» **Text block**:
BEGIN
If it were possible to run LLMs without a significant investment to GPU prowess, this problem wouldn’t be very relevant. However, the bigger FOSS LLMs require a lot of power to run.
Is there any automated technique (scripts, lookups etc) that can warn a user before the content is posted online? I’m asking this specifically for textual content.
Thanks
I didn’t mention what I wanted clearly enough, so here goes:
I am looking to scan my own posts/comments for stylometry statistics, for the most part, but PII would be nice. I’ll deal with the browser-agent, Cookies, IP etc.
Threat model would likely be to prevent people who might be wanting to link my identity with my online persona. Obviously, the government is excluded since they can just mine the IP from Lemmy mods and get to me. This is someone who is interested in my identity and will use FOSS/some proprietary tools to link my identities
Edit: it seems there are packages available on python and R to parser through text and try to infer identity from stylometric data. I’ll have to look into that, but it seems doable at a basic level.
What sort of opsec mistakes do you have in mind? Something having to do with the content of the post like PII, credentials, credit card numbers, etc? Stylometry data points? Something about how they/you are posting like whether their user agent indicates they’re using an outdated browser?
END
» **Information**:
BEGIN
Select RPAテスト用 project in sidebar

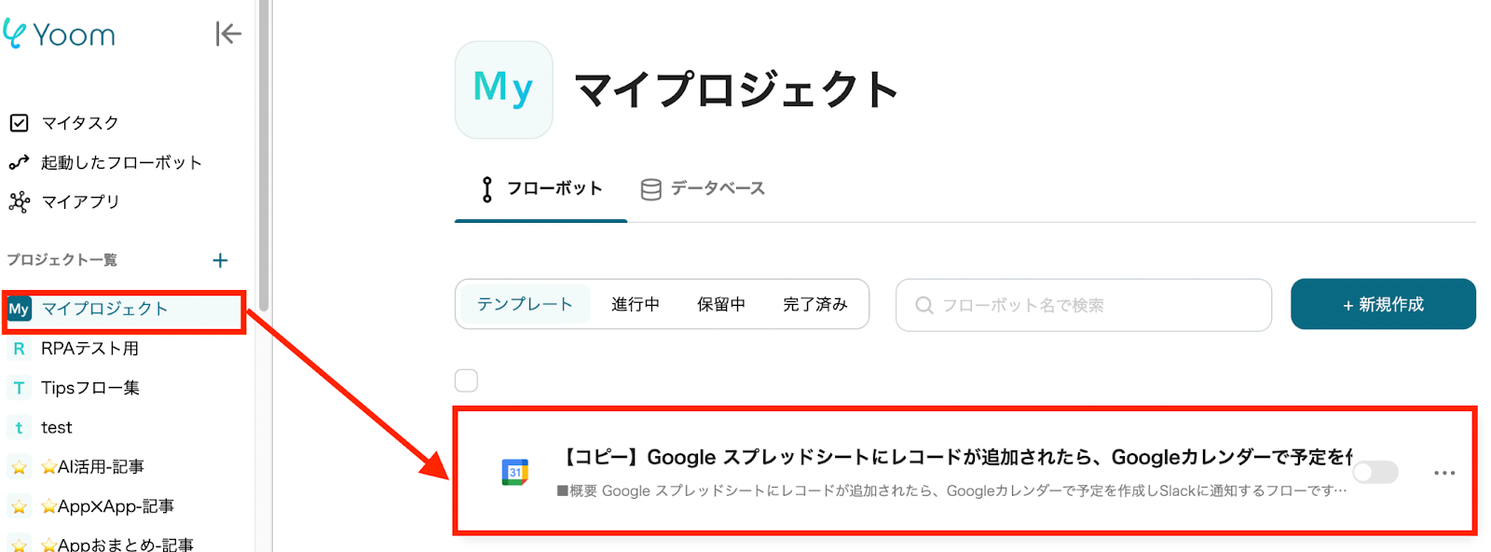coord(89,349)
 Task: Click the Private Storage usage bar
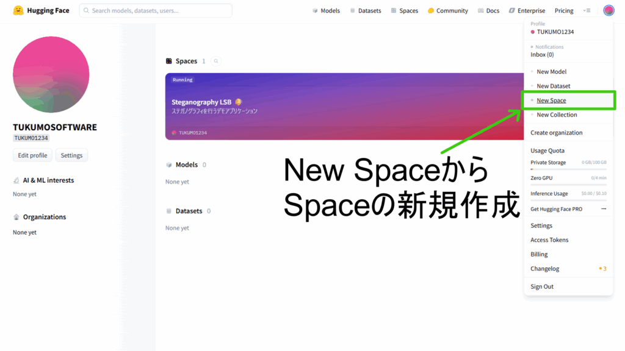pos(568,168)
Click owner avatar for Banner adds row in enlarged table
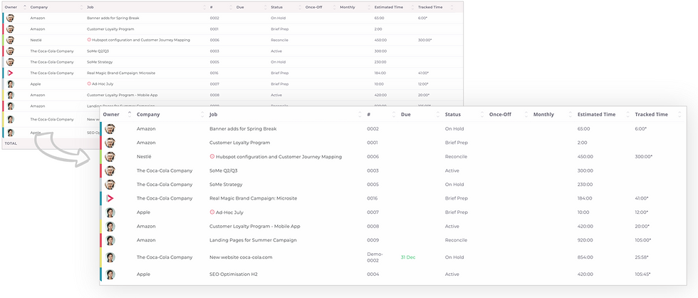The width and height of the screenshot is (698, 298). (x=110, y=129)
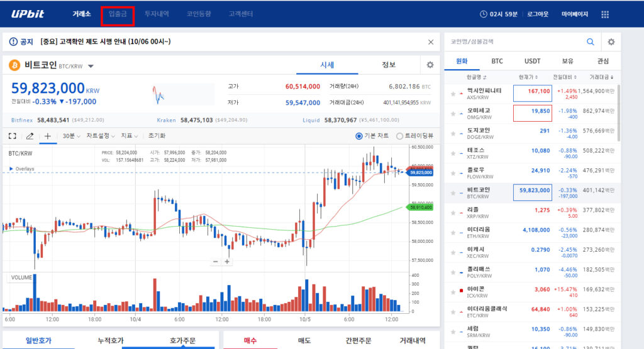Open 입출금 menu in top navigation
Image resolution: width=644 pixels, height=349 pixels.
coord(118,14)
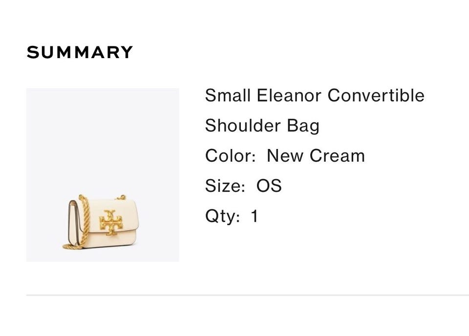The width and height of the screenshot is (469, 336).
Task: Select the 'New Cream' color value
Action: (316, 156)
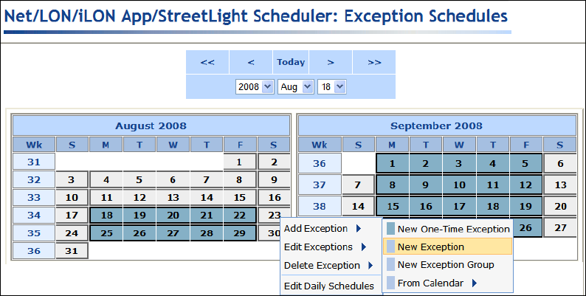Image resolution: width=586 pixels, height=296 pixels.
Task: Open the Aug month dropdown
Action: 296,87
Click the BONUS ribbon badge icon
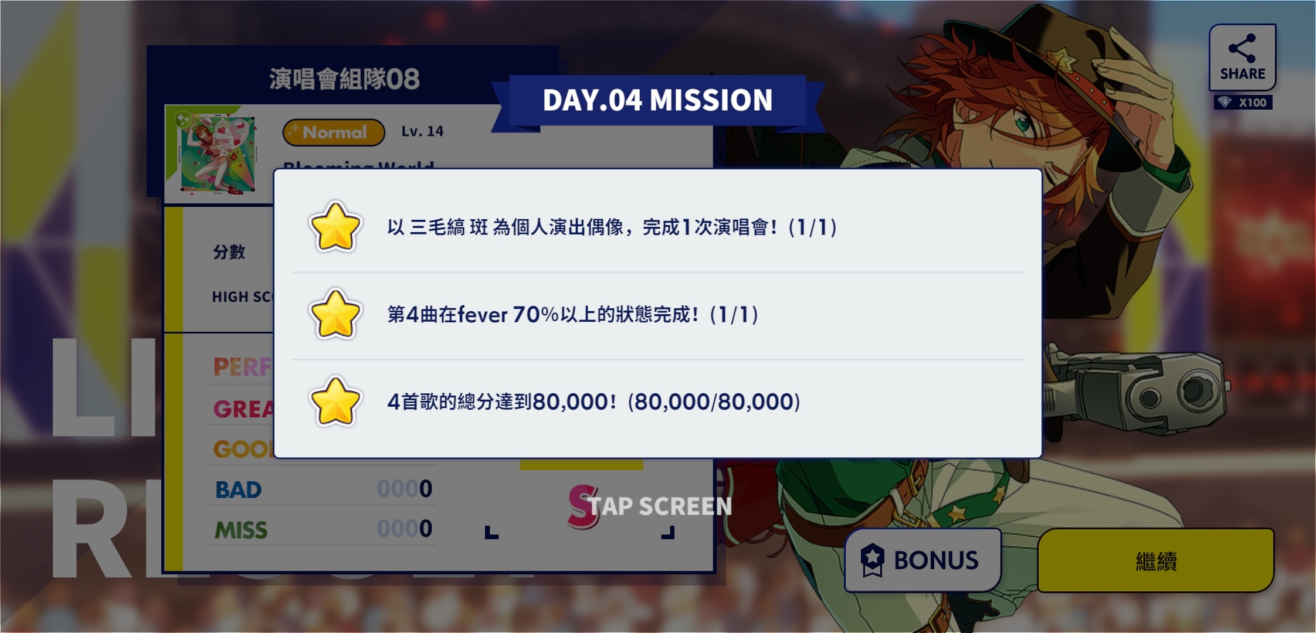The width and height of the screenshot is (1316, 633). pyautogui.click(x=872, y=560)
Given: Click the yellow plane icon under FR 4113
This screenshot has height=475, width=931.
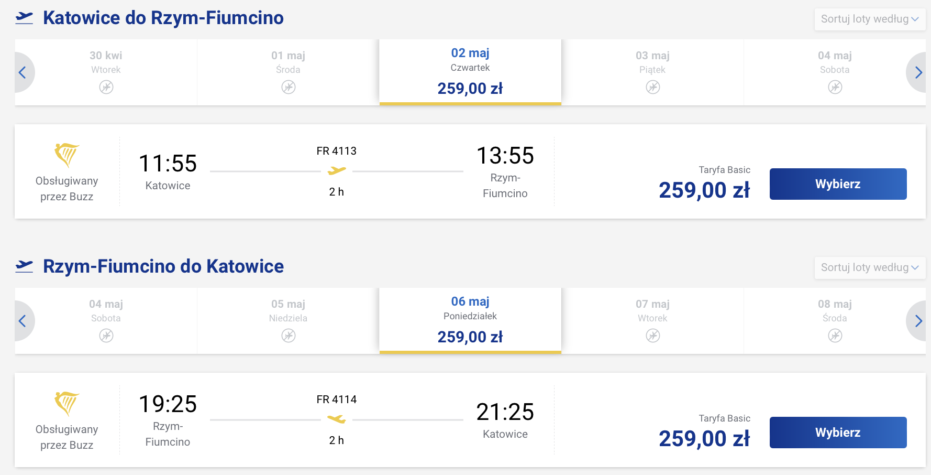Looking at the screenshot, I should 337,171.
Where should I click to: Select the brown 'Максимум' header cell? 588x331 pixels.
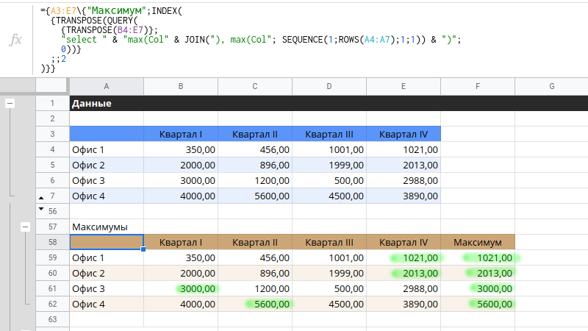[478, 242]
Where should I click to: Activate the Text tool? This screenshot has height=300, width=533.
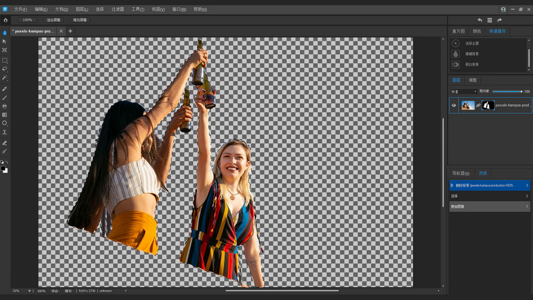coord(5,132)
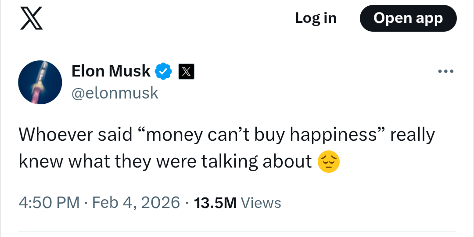Open Elon Musk's profile picture
This screenshot has height=237, width=474.
40,82
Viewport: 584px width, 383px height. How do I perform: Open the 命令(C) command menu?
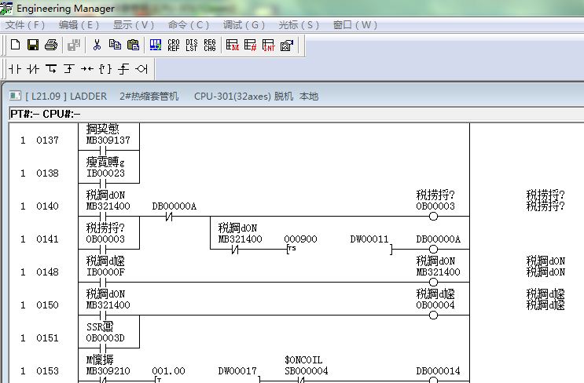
END
» **Assignment 1**: Reproduce the opsec thread between "What sort of" and "an outdated browser?", inclusive, substituting "passwords" for "credentials".
» **Assignment 2**: Summarize the opsec thread in three sentences.

» **Answer area 1**:
What sort of opsec mistakes do you have in mind? Something having to do with the content of the post like PII, passwords, credit card numbers, etc? Stylometry data points? Something about how they/you are posting like whether their user agent indicates they’re using an outdated browser?

» **Answer area 2**: The thread asks whether any automated technique, such as scripts or lookups, can warn a user before textual content is posted online, since the bigger FOSS LLMs require a lot of power to run. The poster wants to scan their own posts and comments mainly for stylometry statistics, ideally also PII, to keep someone from linking their identity with their online persona, and notes that Python and R packages exist for inferring identity from stylometric data. The thread also asks which opsec mistakes are meant: post content like PII, credentials, or credit card numbers, stylometry data points, or details of how someone posts, such as an outdated browser user agent.